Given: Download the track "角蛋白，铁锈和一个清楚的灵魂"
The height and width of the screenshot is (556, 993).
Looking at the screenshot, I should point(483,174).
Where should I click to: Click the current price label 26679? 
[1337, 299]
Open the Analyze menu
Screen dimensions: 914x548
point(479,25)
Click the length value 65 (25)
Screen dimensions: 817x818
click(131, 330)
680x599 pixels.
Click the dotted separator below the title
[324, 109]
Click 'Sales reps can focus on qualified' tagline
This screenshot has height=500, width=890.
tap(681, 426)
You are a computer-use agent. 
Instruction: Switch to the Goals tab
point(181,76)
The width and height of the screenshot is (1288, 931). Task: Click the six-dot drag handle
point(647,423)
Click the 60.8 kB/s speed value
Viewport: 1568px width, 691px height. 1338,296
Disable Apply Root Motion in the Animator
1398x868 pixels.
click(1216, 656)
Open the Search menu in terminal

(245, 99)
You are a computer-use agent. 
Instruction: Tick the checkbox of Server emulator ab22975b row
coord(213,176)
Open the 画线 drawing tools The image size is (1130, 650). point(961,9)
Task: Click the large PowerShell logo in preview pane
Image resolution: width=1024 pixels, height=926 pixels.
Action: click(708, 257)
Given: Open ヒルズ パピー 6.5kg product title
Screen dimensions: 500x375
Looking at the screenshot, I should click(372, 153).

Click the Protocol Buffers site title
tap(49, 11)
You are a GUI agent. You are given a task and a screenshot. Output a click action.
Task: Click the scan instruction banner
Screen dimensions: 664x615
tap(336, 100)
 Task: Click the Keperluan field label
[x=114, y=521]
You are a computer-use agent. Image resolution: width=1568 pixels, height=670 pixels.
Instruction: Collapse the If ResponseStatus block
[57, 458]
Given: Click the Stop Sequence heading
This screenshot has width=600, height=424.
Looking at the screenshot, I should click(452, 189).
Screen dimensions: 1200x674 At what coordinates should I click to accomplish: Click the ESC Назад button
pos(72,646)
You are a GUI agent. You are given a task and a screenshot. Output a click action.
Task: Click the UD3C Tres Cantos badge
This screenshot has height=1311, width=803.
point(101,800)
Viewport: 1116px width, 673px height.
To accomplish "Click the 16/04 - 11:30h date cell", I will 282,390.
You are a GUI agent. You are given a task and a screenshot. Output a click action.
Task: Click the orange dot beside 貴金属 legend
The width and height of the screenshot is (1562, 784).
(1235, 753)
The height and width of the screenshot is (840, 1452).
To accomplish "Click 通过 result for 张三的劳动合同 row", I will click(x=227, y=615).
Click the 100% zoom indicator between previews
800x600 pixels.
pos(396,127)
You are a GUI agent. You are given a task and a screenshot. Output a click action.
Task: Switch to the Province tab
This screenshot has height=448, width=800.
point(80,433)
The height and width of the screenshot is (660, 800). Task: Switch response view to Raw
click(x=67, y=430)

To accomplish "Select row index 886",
- - - - -
> What is required
From the material above, set down exactly the lines starting at the one with "Instruction: Switch to the Goals tab" and ending at the one with "Given: Open ヒルズ パピー 6.5kg product title", end lines included.

> Solution to the exercise
Instruction: Switch to the Goals tab
point(181,76)
The width and height of the screenshot is (1288, 931). Task: Click the six-dot drag handle
point(647,423)
Click the 60.8 kB/s speed value
Viewport: 1568px width, 691px height. 1338,296
Disable Apply Root Motion in the Animator
1398x868 pixels.
click(1216, 656)
Open the Search menu in terminal

(245, 99)
You are a computer-use agent. 
Instruction: Tick the checkbox of Server emulator ab22975b row
coord(213,176)
Open the 画线 drawing tools The image size is (1130, 650). point(961,9)
Task: Click the large PowerShell logo in preview pane
Image resolution: width=1024 pixels, height=926 pixels.
Action: click(708, 257)
Given: Open ヒルズ パピー 6.5kg product title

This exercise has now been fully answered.